Etwa 70 Prozent aller Todesfälle durch Krebs träten in Afrika, Asien, Zentral- und Südamerika auf. Grund dafür sei vor allem, dass es dort nicht genug Möglichkeiten für eine frühe Diagnose gebe. Auch der Zugang zu Behandlung reiche nicht aus. Die Studienautoren fordern die Regierungen auf, die Gesetze zum Rauchen und zur Regulierung des Konsums von Alkohol und zuckerhaltigen Getränken zu verschärfen. Außerdem müsse die Vorsorge verbessert und Luftverschmutzung stärker thematisiert werden. 

 

Ebenfalls stark im Fokus steht das Thema Übergewicht. Das Regionalbüro Europa der WHO verweist auf den Zusammenhang zwischen Körper-Masse-Index (BMI) und tödlich verlaufenden Krebsformen. Danach steigt die Krebsmortalität um zehn Prozent, wenn der BMI um 5 kg/m2 zunimmt.
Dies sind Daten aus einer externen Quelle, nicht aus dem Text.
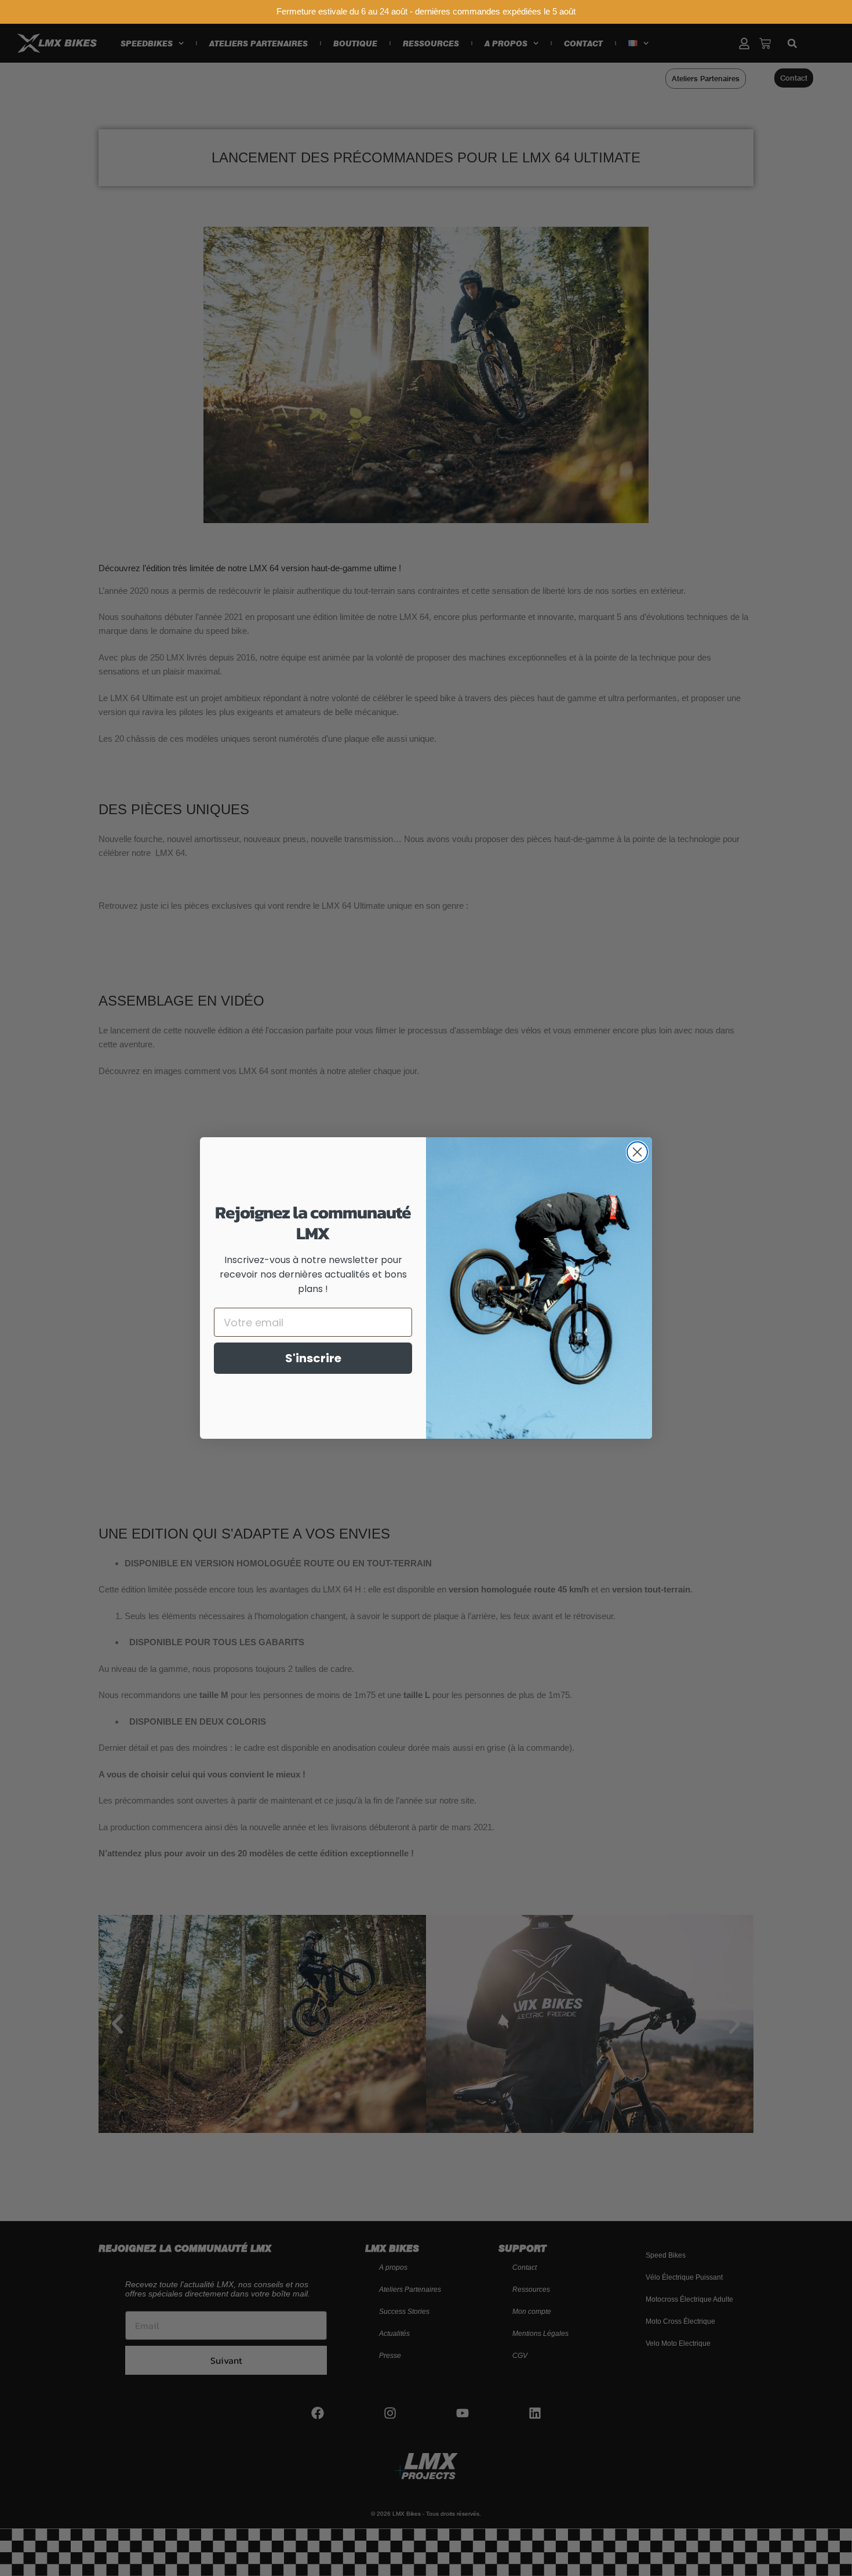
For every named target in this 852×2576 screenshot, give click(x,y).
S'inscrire (313, 1358)
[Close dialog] (637, 1152)
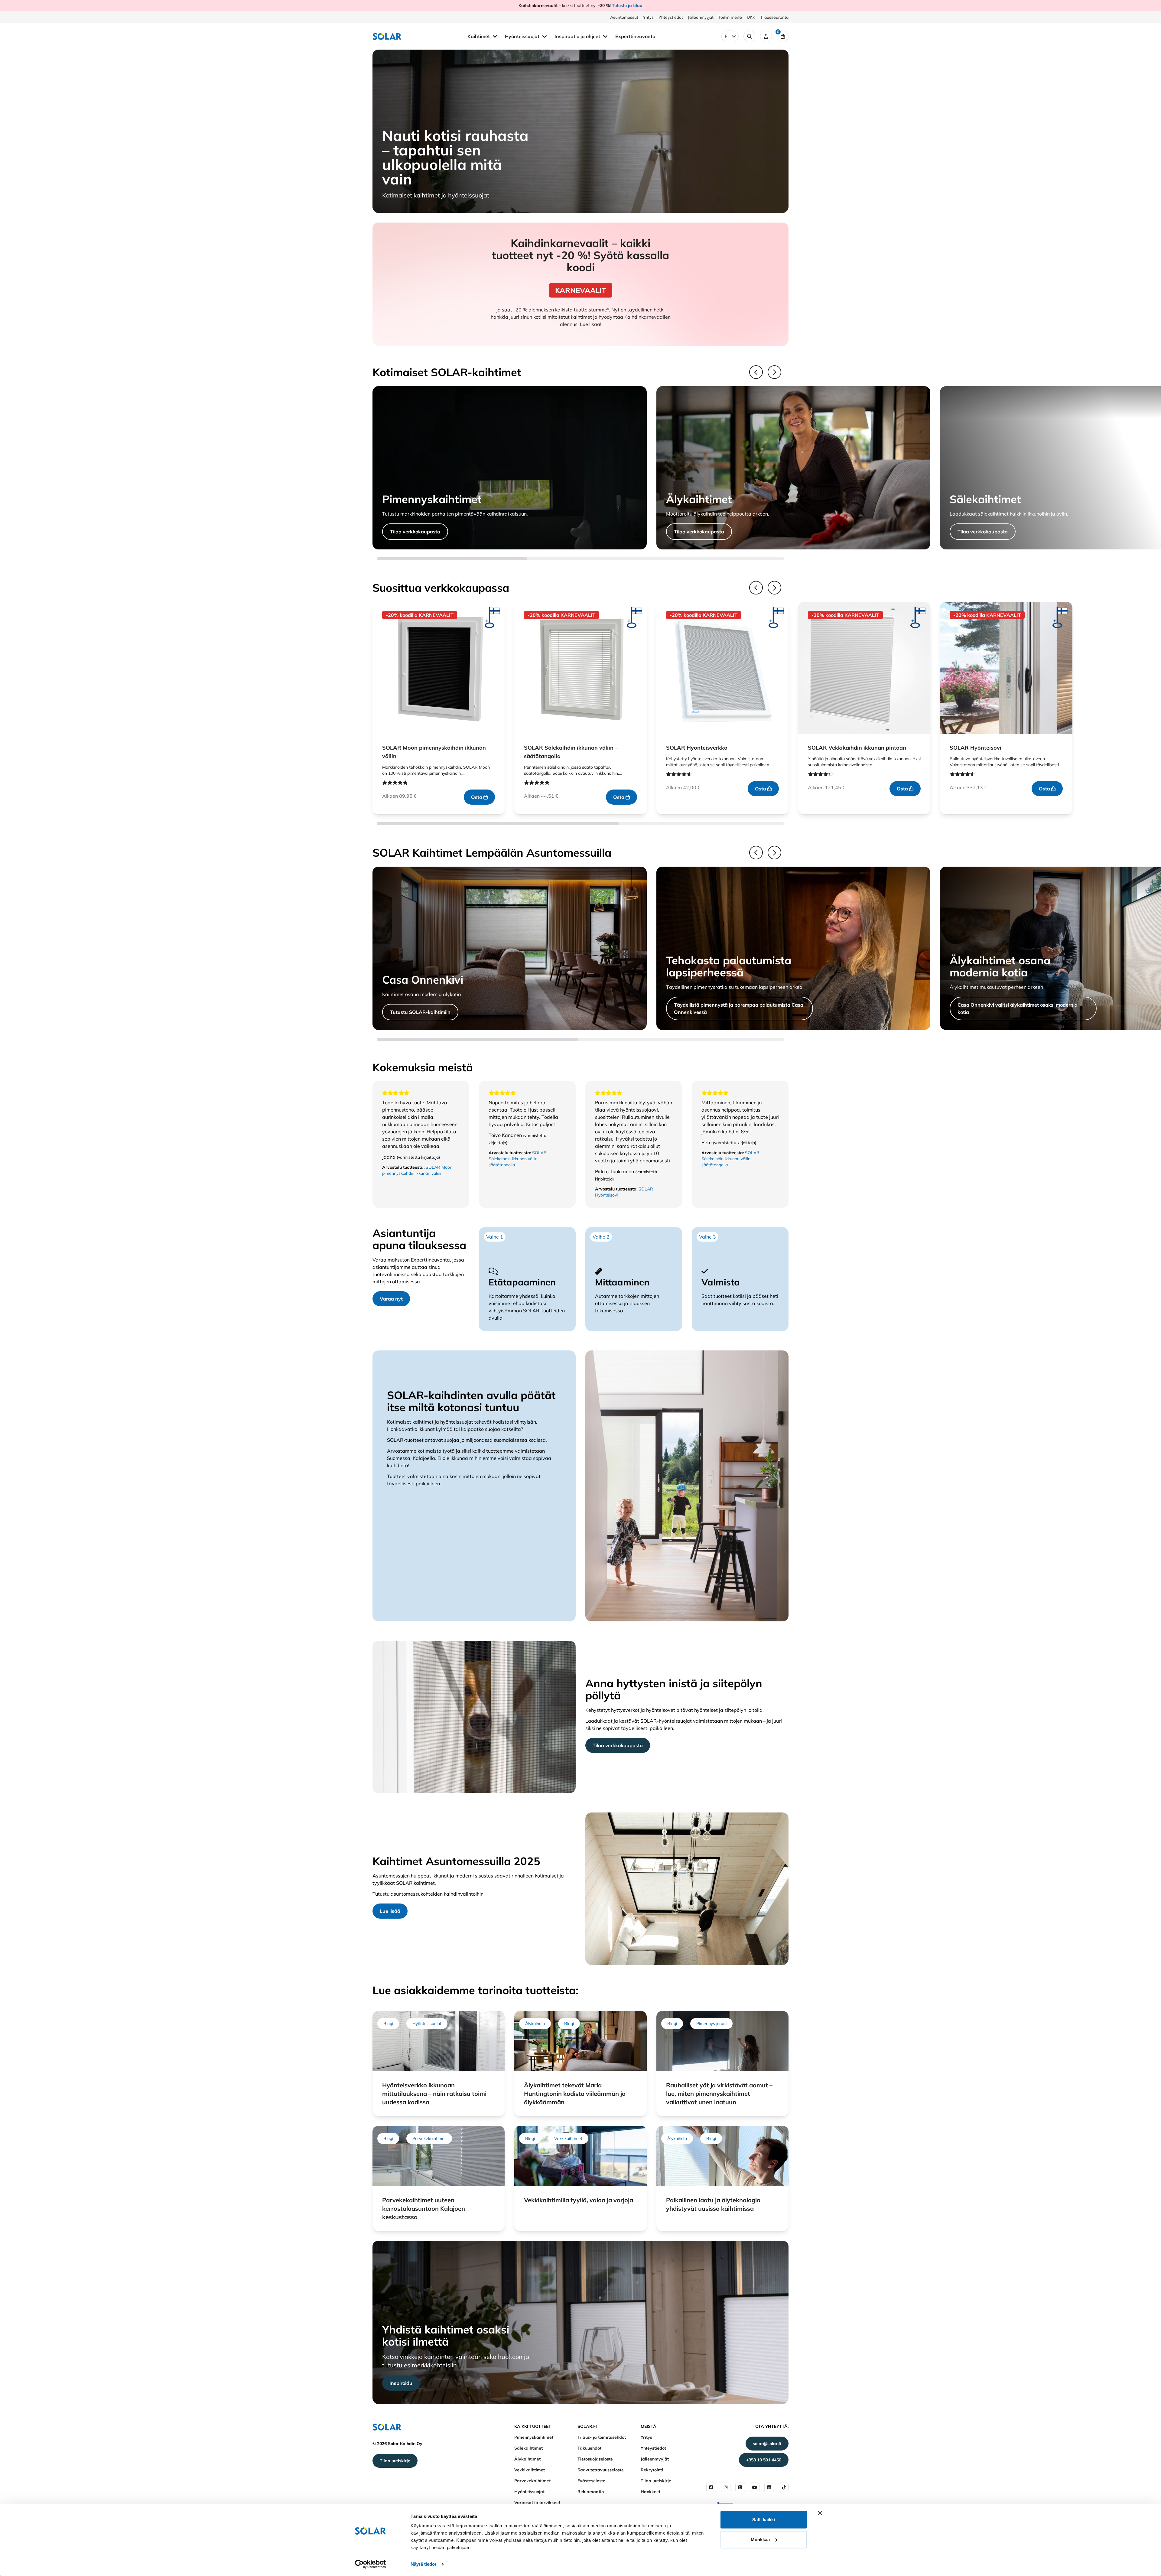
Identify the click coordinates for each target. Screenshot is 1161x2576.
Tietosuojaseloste (595, 2459)
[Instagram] (725, 2487)
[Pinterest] (740, 2487)
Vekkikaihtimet (529, 2470)
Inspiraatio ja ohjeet (577, 36)
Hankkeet (650, 2491)
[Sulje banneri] (820, 2513)
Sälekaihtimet (528, 2448)
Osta (477, 797)
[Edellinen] (756, 372)
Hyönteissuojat (523, 36)
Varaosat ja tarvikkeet (537, 2502)
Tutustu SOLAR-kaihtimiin (420, 1012)
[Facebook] (711, 2487)
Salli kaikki (763, 2519)
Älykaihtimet (527, 2459)
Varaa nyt (391, 1299)
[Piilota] (495, 36)
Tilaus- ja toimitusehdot (601, 2437)
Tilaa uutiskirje (395, 2461)
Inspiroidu (400, 2383)
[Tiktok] (784, 2487)
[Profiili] (766, 36)
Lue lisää (390, 1911)
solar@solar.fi (767, 2443)
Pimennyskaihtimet (533, 2437)
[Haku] (749, 36)
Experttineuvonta (635, 36)
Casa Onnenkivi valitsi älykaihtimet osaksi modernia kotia (1018, 1008)
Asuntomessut (624, 17)
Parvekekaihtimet (532, 2480)
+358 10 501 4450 (763, 2460)
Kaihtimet (479, 36)
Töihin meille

Vor allem Krebserkrankungen wie Speiseröhrenkarzinome, Schilddrüsen-, Darm- und Nierenkrebs bei Männern, Krebs an der Gebärmutter, Gallenblase bei Frauen nehmen stark zu. „Das Ausmaß des Zusammenhangs zwischen Ernährung und Krebs verdeutlicht die Notwendigkeit, neben Tabak und den anderen bekannten Risikofaktoren auch die übrigen Ursachen von Krebs zu verstehen“, so die WHO. Krebsprävention erfordere „gesellschaftliche und natürliche Umfelder, die gesunder Ernährung und körperlicher Betätigung zuträglich sind“. Fertiggerichte und Getränke, die weniger Zucker, raffinierte Stärke, Fett und Salz enthalten, könnten das Risiko für chronische Erkrankungen wie Krebs wirksam verringern.